• **What you have to do**
The string "menu" may appear in lines of the listing. Report each line where it does.

Start of Record excerpts

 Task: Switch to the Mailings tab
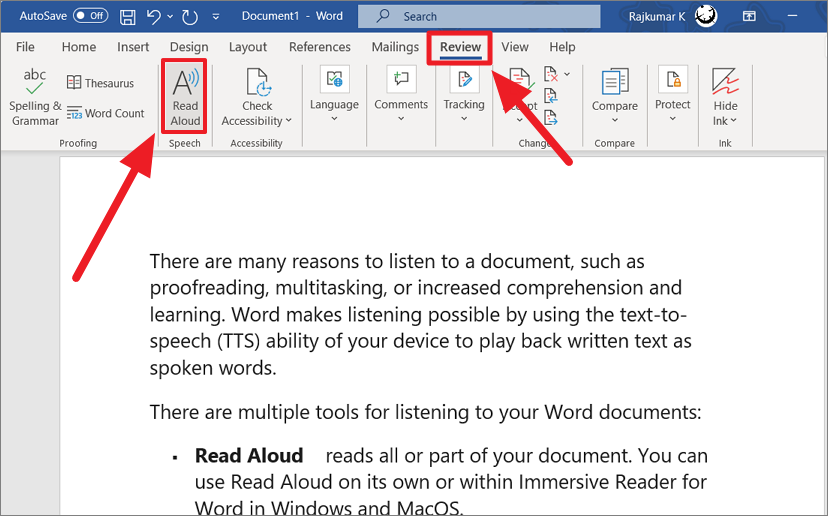395,47
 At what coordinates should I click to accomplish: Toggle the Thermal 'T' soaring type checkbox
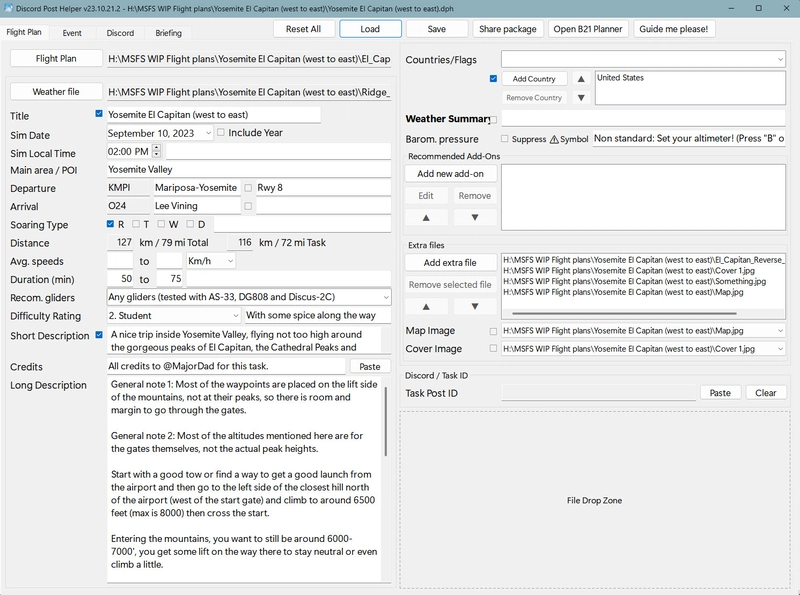pos(135,224)
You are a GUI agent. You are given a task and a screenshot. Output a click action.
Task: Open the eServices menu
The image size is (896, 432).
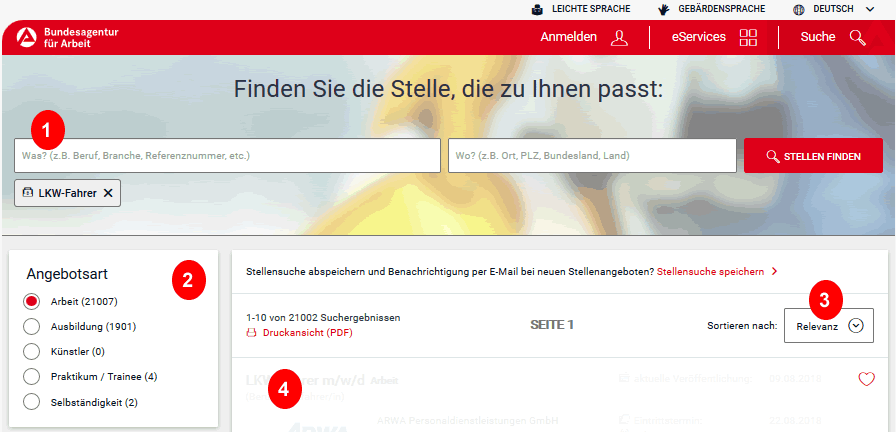(x=699, y=38)
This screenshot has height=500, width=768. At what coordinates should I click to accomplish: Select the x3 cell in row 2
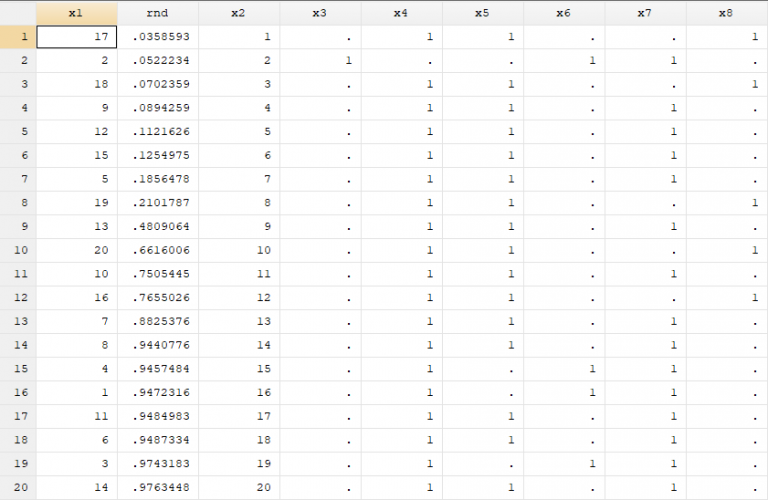point(319,61)
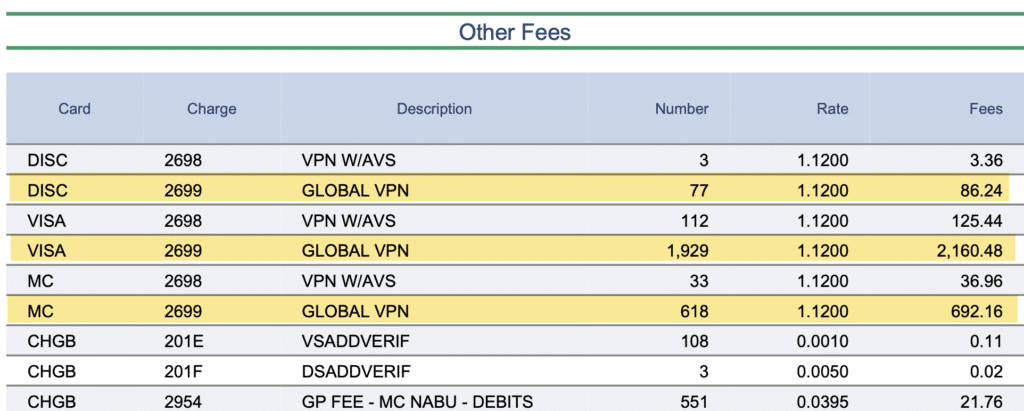Click charge code 201E
This screenshot has height=411, width=1024.
point(183,341)
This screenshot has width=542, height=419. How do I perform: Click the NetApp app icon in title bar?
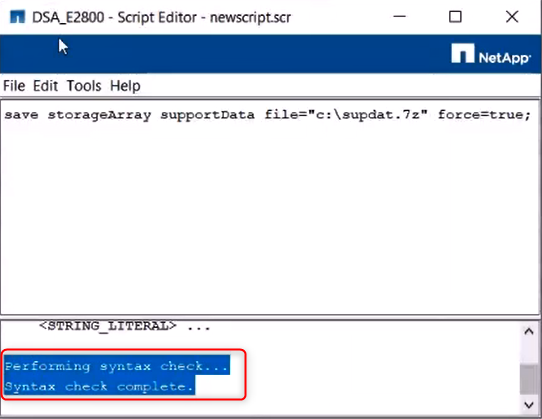pyautogui.click(x=18, y=17)
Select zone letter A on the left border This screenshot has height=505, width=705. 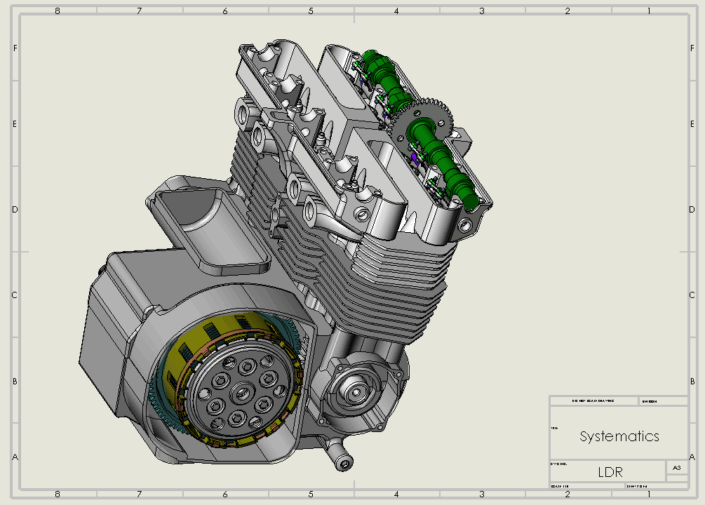(x=13, y=457)
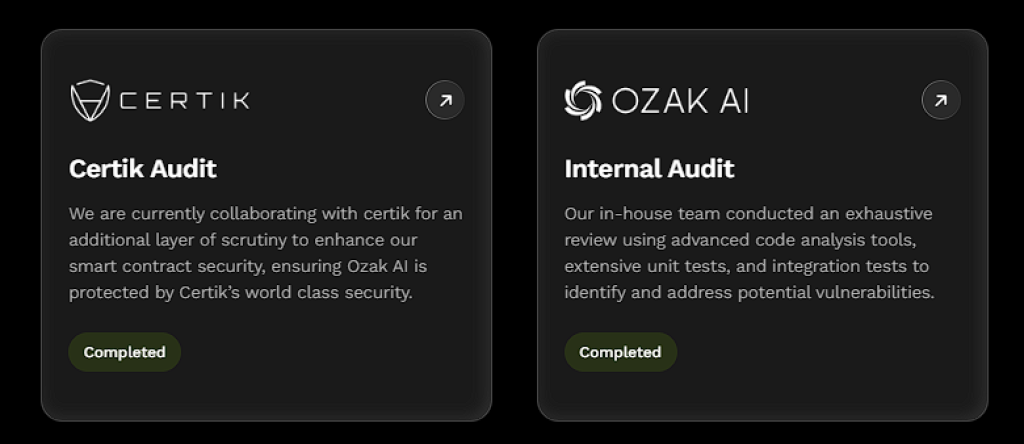This screenshot has width=1024, height=444.
Task: Click Completed badge on Certik Audit card
Action: pos(124,352)
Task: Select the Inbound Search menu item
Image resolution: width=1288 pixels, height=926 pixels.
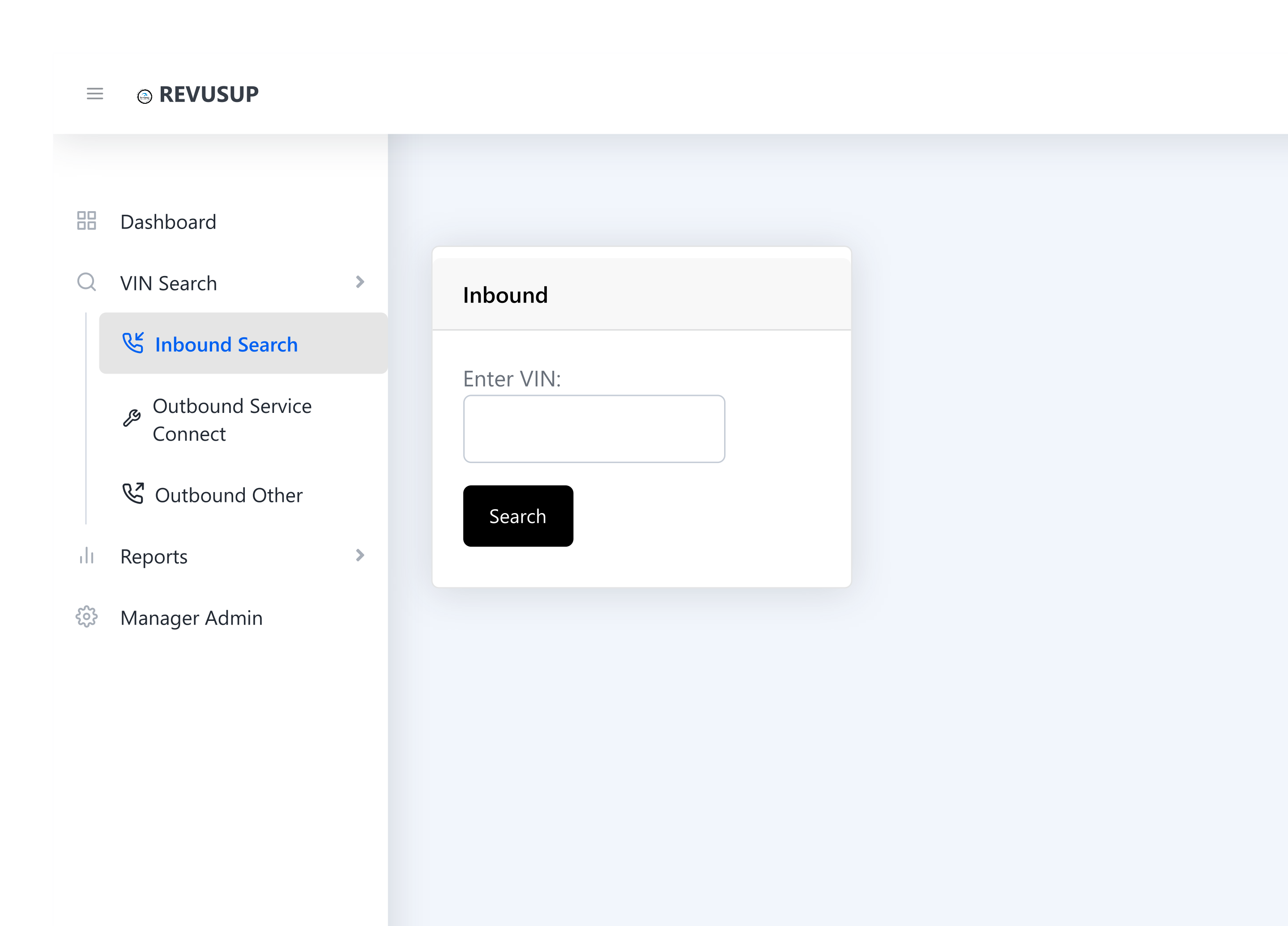Action: 226,344
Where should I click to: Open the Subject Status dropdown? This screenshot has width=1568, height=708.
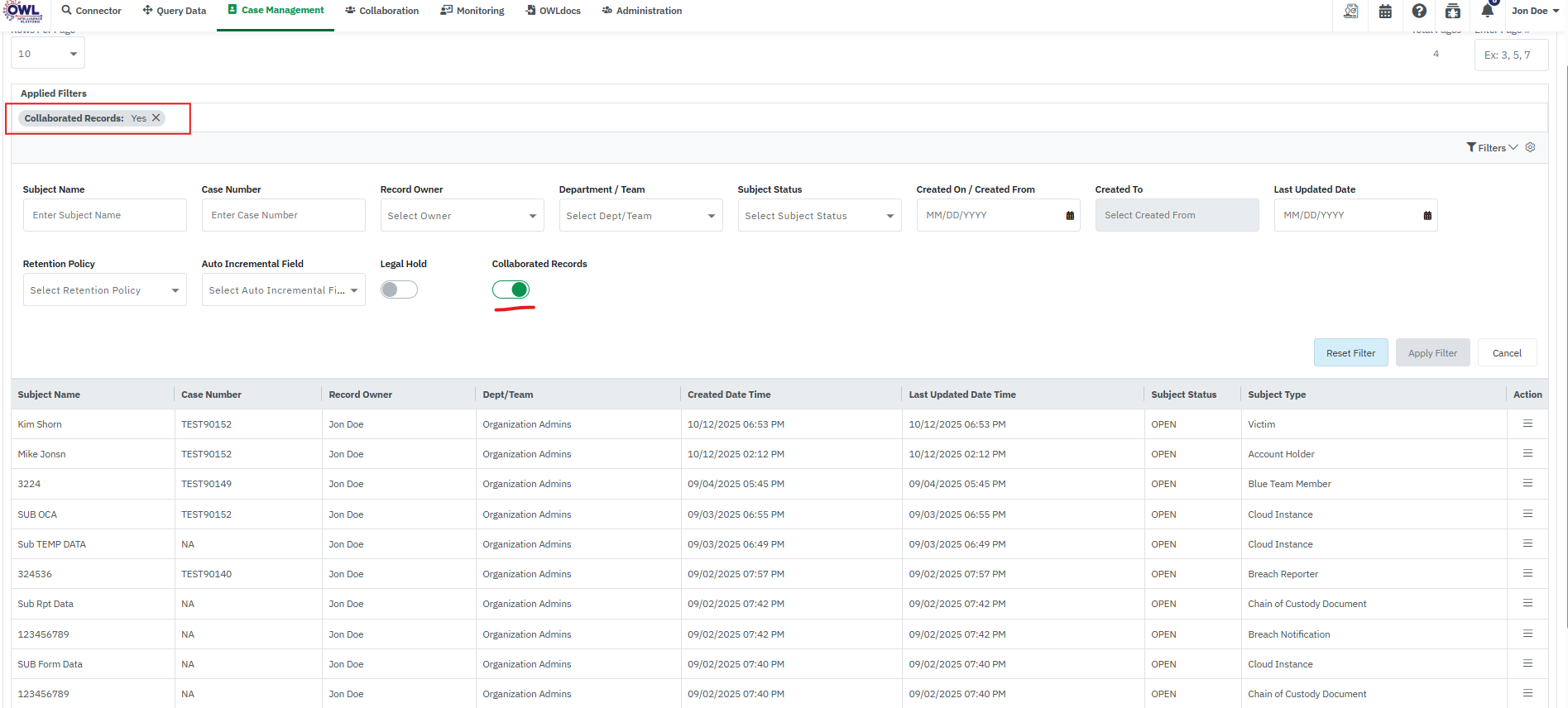pos(819,215)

End of Record excerpts

• **Finished task**
Task: Open the eServices menu
Task: Select the Inbound Search menu item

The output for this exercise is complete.